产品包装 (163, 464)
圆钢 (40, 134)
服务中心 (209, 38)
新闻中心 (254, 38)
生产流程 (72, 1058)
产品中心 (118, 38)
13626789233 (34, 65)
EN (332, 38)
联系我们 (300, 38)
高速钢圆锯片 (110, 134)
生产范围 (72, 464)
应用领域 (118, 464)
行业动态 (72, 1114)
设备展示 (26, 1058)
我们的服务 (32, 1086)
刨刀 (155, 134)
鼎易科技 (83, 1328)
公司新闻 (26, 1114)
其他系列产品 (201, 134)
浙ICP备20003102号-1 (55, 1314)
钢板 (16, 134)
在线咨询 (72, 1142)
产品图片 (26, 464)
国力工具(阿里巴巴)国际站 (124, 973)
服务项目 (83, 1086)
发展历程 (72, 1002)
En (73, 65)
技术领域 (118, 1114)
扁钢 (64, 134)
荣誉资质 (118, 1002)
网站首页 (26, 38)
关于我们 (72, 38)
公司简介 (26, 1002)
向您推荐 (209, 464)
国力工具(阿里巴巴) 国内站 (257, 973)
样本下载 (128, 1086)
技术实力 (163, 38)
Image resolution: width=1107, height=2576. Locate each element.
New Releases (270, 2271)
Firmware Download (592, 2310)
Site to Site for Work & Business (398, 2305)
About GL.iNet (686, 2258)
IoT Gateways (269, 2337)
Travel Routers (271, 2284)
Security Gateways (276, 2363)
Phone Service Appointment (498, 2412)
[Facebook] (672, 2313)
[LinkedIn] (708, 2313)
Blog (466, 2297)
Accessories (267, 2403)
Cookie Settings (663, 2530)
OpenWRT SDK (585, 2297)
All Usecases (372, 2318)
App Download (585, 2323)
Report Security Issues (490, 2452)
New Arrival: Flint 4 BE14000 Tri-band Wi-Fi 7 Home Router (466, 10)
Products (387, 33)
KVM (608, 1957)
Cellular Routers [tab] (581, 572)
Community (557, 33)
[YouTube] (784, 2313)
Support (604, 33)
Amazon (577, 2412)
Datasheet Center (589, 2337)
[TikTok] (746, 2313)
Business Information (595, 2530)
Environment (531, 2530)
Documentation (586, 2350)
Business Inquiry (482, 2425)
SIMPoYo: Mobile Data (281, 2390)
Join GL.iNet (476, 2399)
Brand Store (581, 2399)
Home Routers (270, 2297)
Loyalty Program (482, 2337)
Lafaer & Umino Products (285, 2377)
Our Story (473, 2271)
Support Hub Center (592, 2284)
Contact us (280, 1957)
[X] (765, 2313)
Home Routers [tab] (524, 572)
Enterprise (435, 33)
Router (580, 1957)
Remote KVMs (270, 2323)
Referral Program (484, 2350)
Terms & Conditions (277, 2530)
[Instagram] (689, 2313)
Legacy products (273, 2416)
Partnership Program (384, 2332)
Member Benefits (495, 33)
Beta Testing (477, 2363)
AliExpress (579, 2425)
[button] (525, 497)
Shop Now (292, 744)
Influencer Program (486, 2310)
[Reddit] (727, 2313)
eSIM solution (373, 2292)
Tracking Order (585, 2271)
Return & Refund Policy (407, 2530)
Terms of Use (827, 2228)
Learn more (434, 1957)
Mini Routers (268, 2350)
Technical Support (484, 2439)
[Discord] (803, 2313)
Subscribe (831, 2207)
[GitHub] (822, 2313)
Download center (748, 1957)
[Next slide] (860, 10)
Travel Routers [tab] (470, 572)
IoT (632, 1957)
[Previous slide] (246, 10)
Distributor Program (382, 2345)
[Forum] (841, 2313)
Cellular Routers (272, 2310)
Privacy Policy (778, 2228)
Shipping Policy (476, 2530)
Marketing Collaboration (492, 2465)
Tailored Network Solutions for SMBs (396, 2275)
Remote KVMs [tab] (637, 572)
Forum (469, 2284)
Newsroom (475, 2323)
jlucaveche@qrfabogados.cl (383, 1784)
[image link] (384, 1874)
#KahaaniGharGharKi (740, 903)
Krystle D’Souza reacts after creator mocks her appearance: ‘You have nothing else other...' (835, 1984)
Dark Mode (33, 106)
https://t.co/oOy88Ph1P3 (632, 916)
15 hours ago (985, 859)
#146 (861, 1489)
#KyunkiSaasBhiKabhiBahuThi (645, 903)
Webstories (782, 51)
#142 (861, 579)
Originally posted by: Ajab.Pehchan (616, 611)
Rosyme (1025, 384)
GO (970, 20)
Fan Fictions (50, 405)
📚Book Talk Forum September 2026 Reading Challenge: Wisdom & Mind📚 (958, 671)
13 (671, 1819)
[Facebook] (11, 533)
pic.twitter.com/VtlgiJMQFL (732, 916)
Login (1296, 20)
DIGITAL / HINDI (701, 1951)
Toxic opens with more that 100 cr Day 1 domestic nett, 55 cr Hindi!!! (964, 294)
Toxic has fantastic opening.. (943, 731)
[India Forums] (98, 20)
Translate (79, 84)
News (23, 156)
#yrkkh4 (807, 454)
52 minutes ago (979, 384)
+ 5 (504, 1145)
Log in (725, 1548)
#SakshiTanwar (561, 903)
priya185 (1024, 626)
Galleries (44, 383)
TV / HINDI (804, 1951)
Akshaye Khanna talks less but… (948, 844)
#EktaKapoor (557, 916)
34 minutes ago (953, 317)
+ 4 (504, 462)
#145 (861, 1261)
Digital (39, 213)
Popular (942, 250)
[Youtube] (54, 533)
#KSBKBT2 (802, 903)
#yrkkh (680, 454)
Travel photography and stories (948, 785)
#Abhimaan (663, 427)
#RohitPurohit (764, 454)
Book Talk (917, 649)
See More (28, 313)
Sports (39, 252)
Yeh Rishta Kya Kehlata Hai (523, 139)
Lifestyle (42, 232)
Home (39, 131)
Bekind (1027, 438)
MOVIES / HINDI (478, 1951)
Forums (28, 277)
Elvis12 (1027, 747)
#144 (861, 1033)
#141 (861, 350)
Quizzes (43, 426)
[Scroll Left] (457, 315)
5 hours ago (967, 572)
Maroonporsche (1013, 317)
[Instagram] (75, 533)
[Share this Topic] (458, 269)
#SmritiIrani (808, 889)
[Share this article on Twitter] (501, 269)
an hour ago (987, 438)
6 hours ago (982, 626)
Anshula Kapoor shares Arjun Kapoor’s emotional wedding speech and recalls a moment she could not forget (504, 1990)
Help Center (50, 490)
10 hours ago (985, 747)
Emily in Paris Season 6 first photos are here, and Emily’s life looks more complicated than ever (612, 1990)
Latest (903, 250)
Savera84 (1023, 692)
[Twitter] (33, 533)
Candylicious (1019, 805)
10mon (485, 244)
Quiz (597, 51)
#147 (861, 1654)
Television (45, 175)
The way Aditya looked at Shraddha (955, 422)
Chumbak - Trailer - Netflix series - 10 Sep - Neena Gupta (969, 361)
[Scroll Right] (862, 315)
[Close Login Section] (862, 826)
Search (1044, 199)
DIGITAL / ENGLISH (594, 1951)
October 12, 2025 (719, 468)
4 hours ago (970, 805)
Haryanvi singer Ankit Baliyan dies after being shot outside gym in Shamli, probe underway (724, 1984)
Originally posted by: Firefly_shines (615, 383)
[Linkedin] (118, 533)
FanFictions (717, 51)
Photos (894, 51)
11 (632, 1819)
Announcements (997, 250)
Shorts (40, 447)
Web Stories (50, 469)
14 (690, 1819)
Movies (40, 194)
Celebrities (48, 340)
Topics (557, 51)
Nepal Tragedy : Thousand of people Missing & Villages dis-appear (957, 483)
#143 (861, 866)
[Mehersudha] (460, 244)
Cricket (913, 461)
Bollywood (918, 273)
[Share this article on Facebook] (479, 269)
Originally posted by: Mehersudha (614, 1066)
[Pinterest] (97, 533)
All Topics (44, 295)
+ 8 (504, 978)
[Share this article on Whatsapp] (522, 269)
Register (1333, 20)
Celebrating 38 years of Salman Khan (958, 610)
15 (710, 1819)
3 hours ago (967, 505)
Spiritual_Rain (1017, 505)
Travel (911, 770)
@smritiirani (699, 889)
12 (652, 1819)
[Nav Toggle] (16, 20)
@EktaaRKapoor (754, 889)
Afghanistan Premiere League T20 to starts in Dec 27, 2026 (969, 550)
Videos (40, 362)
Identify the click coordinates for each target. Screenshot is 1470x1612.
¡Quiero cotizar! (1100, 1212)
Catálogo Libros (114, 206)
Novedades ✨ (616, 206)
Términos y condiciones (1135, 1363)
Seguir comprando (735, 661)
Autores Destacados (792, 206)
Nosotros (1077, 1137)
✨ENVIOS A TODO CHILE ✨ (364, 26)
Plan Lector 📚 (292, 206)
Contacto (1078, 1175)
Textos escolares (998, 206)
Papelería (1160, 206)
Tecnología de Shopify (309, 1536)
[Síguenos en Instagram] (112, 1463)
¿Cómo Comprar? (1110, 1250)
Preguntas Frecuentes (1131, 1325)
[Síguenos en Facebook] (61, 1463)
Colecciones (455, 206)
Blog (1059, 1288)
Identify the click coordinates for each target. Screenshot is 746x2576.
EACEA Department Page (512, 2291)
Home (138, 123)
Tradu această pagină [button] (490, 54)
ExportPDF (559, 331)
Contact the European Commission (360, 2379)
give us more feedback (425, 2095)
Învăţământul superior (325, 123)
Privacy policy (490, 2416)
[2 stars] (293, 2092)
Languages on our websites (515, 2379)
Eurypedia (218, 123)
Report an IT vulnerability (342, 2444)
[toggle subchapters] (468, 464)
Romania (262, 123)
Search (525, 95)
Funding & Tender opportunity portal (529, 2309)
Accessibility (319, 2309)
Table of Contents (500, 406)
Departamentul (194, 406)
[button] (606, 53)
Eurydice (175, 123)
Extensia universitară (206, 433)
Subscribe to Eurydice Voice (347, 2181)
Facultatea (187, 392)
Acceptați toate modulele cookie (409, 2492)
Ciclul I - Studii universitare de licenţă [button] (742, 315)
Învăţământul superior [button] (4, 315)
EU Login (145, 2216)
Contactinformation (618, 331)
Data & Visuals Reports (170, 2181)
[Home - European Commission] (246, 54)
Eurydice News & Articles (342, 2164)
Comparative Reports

= = =

Copy, exactly and only, the lines above that begin with the one containing "#145 (861, 1261)" and finish with the one containing "#SmritiIrani (808, 889)".

_Response area_
#145 (861, 1261)
Digital (39, 213)
Popular (942, 250)
[Youtube] (54, 533)
#KSBKBT2 (802, 903)
#yrkkh (680, 454)
Travel photography and stories (948, 785)
#Abhimaan (663, 427)
#RohitPurohit (764, 454)
Book Talk (917, 649)
See More (28, 313)
Sports (39, 252)
Yeh Rishta Kya Kehlata Hai (523, 139)
Lifestyle (42, 232)
Home (39, 131)
Bekind (1027, 438)
MOVIES / HINDI (478, 1951)
Forums (28, 277)
Elvis12 (1027, 747)
#144 (861, 1033)
#141 (861, 350)
Quizzes (43, 426)
[Scroll Left] (457, 315)
5 hours ago (967, 572)
Maroonporsche (1013, 317)
[Instagram] (75, 533)
[Share this Topic] (458, 269)
#SmritiIrani (808, 889)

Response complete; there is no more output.